Stated goal 1 → Repeat word for word the part of the passage on religion and capitalism below, starting at "Is it not that" and ending at "against this idea).".
Stated goal 2 → In one to three sentences, state why the writer of the passage on religion and capitalism below chooses to move away from Zizek.
Stated goal 3 → Translate this sentence from the passage on religion and capitalism below into Spanish: "We use these examples, the radicals actually living that which they say (or at least we believe that they are living what they are believing), but with the understanding that these examples are not to be followed."

Provided text →
+ + + +
Zizek continue to talk about how religion keep capitalism in place. But at this point I want to move away from him, since the example he use is of religion that advocates a disconnect from the material reality which help us to fully participate in the capitalism reality (which is beautifully illustrated in Rollins’ parable). But in some mainline liberal environments the examples we use is exactly those who critique the same things Zizek critiques, who might agree completely with Zizek. We use these examples, the radicals actually living that which they say (or at least we believe that they are living what they are believing), but with the understanding that these examples are not to be followed.
Is it not that we share these stories to tell each other that “there is someone who was able to actually live the Christian life, and my identity is determined by being a Christian, not by what I am busy with daily”. Ghandi we obviously use in the church as a kind of Jesus-follower, ignoring his Hindu background and focusing on the fact that he liked the sermon on the mount. We call in these people and name them examples for how we are supposed to live, but there is a collective understanding that these examples shouldn’t be taken too seriously, although they should be considered part of the tradition which we are part of, they are Christian, we are Christian, and therefore we are part of those who actually live this radical life (although our very existence as middle-class church are shouting against this idea).
+ + + +
Recorded data →
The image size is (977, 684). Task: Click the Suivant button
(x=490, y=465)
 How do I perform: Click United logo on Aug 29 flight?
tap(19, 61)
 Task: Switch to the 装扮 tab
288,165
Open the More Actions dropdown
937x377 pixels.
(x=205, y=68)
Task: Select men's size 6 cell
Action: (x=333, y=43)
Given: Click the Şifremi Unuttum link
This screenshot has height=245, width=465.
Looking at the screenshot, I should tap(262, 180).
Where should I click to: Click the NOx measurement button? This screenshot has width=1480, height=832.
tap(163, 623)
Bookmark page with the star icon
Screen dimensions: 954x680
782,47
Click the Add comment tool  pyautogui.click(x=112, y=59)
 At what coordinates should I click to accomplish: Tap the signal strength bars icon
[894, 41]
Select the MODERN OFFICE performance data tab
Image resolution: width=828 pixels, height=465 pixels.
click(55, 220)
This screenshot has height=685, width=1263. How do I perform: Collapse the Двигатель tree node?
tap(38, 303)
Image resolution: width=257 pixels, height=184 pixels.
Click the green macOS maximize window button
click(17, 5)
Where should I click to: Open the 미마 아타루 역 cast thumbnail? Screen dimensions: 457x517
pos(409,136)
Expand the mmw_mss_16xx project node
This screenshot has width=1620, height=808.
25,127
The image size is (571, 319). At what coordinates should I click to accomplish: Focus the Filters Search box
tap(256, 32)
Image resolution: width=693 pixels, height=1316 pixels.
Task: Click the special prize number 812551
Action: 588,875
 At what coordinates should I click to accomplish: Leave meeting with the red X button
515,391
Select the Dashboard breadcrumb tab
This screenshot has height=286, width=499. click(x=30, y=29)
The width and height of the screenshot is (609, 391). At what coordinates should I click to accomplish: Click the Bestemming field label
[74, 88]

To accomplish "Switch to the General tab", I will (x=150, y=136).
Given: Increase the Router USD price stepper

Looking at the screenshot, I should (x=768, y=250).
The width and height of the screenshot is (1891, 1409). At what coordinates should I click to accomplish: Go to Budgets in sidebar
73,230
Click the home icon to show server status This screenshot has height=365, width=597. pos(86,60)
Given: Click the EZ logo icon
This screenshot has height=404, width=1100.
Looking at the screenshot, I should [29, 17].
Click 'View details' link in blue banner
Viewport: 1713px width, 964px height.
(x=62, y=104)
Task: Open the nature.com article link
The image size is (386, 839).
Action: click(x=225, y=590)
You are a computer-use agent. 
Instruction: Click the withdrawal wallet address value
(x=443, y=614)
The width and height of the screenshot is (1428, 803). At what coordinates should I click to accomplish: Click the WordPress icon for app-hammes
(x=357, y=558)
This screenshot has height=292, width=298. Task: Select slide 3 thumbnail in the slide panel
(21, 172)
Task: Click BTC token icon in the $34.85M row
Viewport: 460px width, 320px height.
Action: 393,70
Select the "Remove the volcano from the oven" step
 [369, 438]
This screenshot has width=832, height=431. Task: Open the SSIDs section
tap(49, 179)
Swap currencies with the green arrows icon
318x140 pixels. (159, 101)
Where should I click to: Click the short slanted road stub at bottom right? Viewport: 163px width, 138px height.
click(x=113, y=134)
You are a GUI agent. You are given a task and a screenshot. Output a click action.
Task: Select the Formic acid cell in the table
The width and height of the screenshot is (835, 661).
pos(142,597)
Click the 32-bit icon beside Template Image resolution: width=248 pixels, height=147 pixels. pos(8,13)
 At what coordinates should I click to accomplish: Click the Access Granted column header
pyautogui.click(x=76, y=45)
+ + + +
Worked solution 1 →
Is it not that we share these stories to tell each other that “there is someone who was able to actually live the Christian life, and my identity is determined by being a Christian, not by what I am busy with daily”. Ghandi we obviously use in the church as a kind of Jesus-follower, ignoring his Hindu background and focusing on the fact that he liked the sermon on the mount. We call in these people and name them examples for how we are supposed to live, but there is a collective understanding that these examples shouldn’t be taken too seriously, although they should be considered part of the tradition which we are part of, they are Christian, we are Christian, and therefore we are part of those who actually live this radical life (although our very existence as middle-class church are shouting against this idea).

Worked solution 2 → The writer moves away from Zizek because his example is a religion that advocates a disconnect from material reality, which helps people fully participate in capitalist reality. In some mainline liberal settings, the examples used are people who critique the same things Zizek critiques.

Worked solution 3 → Usamos estos ejemplos, los radicales que realmente viven lo que dicen (o al menos creemos que están viviendo lo que creen), pero con el entendimiento de que estos ejemplos no deben seguirse.